When Democrat Roy Cooper ran for North Carolina governor in 2016, transgender rights seemed like a winning issue for him and his party. Businesses were boycotting the state for passing first-in-the-nation, GOP-led restrictions on bathroom use, and Republicans nationwide were wary.

Nearly a decade later, with Cooper running for Senate, Republicans want trans issues front and center — a testament to how dramatically the politics have changed. Today, it’s Cooper who would rather not talk about it.

Republicans are eager to attack Cooper’s record on trans issues, betting that warnings of “radical gender ideology” will help them hold onto one of their most competitive seats in 2026. Cooper, who campaigned heavily on the bathroom bill fallout in 2016, launched his campaign last month talking about pocketbook issues and health care, making no mention of LGBTQ rights. He declined an interview request for this article.

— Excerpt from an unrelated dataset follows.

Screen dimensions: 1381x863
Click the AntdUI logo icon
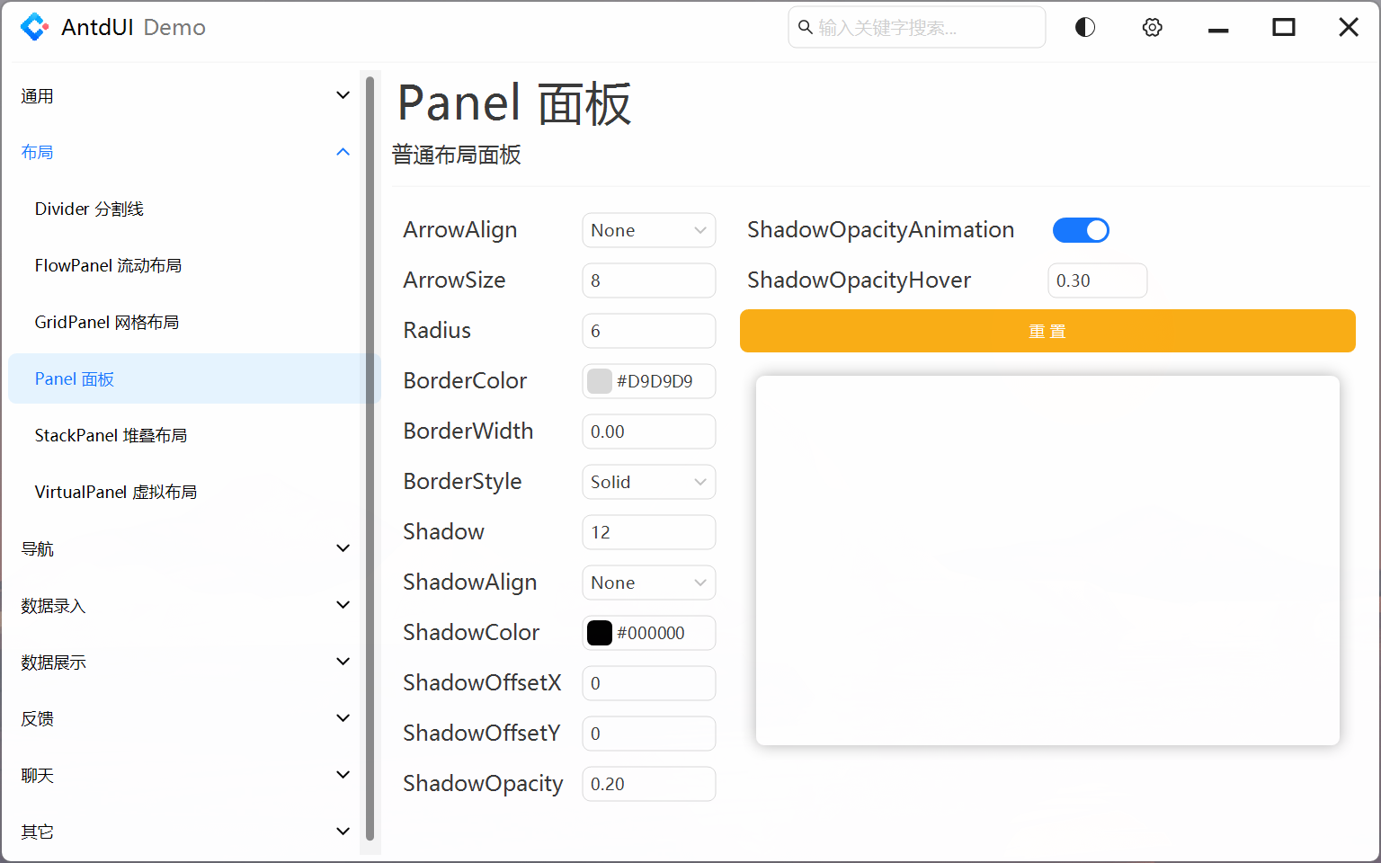pyautogui.click(x=34, y=27)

In the years after the bathroom bill fight in North Carolina, conservatives “reshaped the narrative that Democrats were winning on and made it a liability,” Wilson said.

North Carolina plunged into the center of a national debate over LGBTQ rights in March 2016 when its Republican-controlled legislature passed HB2, better known as “the bathroom bill.” The law barred transgender people from using the bathroom matching their gender identity in government-run buildings. It was intended to override a local antidiscrimination ordinance in Charlotte.

Cooper, then the state’s Democratic attorney general, refused to defend the law in court and called it a “national embarrassment.” When he beat McCrory by a fifth of a percentage point that fall, many Republicans blamed the bathroom bill fallout.

“We have decided that North Carolina is welcoming,” Cooper said in his victory speech. “We have decided that North Carolina is a place where people of all kinds can come together.”

North Carolina soon repealed HB2. But conservative activists did not give up on the issue nationally and had new allies in the Trump White House. Early in Trump’s first term, the administration revoked federal guidance that transgender students have the right to use bathrooms that match their gender identity.

In 2023, GOP lawmakers in North Carolina advanced bills to ban gender transition care for minors, bar trans students from women’s sports and ban almost all public school instruction on “gender identity, sexual activity, or sexuality” before fifth grade. By then, they were part of a wave of similar legislation around the country rather than a national focal point.

Cooper, then governor, vetoed the 2023 bills on women’s sports, school curriculum and gender transition care, but a GOP supermajority in the legislature overrode him.

“For campaign purposes only, Republicans are serving up a triple threat of political culture wars using government to invade the rights and responsibilities of parents and doctors, hurting vulnerable children and damaging our state’s reputation and economy like they did with the harmful bathroom bill,” Cooper said in a statement at the time. The sports issue was already handled by parents, schools and athletic groups, he said.

But Republicans have already made gender identity central to their attacks on Cooper. An anti-Cooper ad from the Senate Leadership Fund, a leading Republican super PAC, focuses heavily on the Democrat’s gender-related vetoes and echoes Trump’s ad from 2024: “Roy Cooper sides with they/them.”